State v. Munn

Decision Date29 March 1904
PartiesSTATE . v. MUNN.
CourtNorth Carolina Supreme Court

HOMICIDE—INSTRUCTIONS—HARMLESS ERROR.

1. On a prosecution for murder, any error in the charge as to. mitigation below murder in the second degree was harmless, where the jury found that defendant killed deceased willfully, deliberately, and with premeditation, and that he was guilty of murder in the first degree, after they had been fully instructed as to the difference between murder in the first and second degrees.

¶ 1. See Homicide, vol. 26, Cent. Dig. § 720.

Appeal from Superior Court, Cumberland County; Bryan, Judge.

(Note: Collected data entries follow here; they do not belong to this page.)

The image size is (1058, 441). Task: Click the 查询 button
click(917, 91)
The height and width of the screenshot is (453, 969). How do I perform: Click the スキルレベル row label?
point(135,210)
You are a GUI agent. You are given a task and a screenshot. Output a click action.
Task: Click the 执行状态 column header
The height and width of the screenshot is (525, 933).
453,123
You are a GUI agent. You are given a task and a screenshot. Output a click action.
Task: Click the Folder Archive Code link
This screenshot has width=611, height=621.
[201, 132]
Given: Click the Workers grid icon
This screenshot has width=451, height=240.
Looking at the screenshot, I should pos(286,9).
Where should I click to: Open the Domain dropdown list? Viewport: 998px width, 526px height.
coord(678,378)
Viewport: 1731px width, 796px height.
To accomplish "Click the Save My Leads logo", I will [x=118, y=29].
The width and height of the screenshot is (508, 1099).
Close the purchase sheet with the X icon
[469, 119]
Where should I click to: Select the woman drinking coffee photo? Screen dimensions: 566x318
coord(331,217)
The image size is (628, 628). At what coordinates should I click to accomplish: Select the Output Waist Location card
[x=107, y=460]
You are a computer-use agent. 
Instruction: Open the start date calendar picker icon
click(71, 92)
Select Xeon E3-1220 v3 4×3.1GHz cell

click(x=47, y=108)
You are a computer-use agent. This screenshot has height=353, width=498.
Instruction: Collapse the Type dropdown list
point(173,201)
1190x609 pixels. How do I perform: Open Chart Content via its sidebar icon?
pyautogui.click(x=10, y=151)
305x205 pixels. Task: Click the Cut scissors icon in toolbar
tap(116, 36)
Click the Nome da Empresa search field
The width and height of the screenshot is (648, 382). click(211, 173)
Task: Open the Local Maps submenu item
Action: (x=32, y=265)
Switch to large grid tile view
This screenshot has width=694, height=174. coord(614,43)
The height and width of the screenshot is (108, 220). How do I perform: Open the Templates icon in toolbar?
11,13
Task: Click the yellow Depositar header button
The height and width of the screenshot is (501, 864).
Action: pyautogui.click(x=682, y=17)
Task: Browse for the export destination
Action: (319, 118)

William R. Munn was convicted of murder In the first degree, and he appeals. Affirmed.

Thos. H. Sutton, for appellant.

The Attorney General and N. A. Sinclair, for the State.

CLARK, C. J. In this case, if the evidence of the state is to be believed—and the jury by their verdict have found it to be true— a most aggravated and inhuman murder was committed by the prisoner. It is our province to consider only the alleged errors of law committed by the trial judge, and which his counsel has seen fit to point out and assign by exceptions thereto taken in apt time and duly entered in the record. Rule 27 of this court (39 S. E. vii) provides: "No other exceptions than those set out or filed and made part of the case shall be considered by this court, other than exceptions to the jurisdiction, or because the complaint does not state a cause of action, or motions in arrest for the insufficiency of an indictment" This rule formulates the decisions of this court.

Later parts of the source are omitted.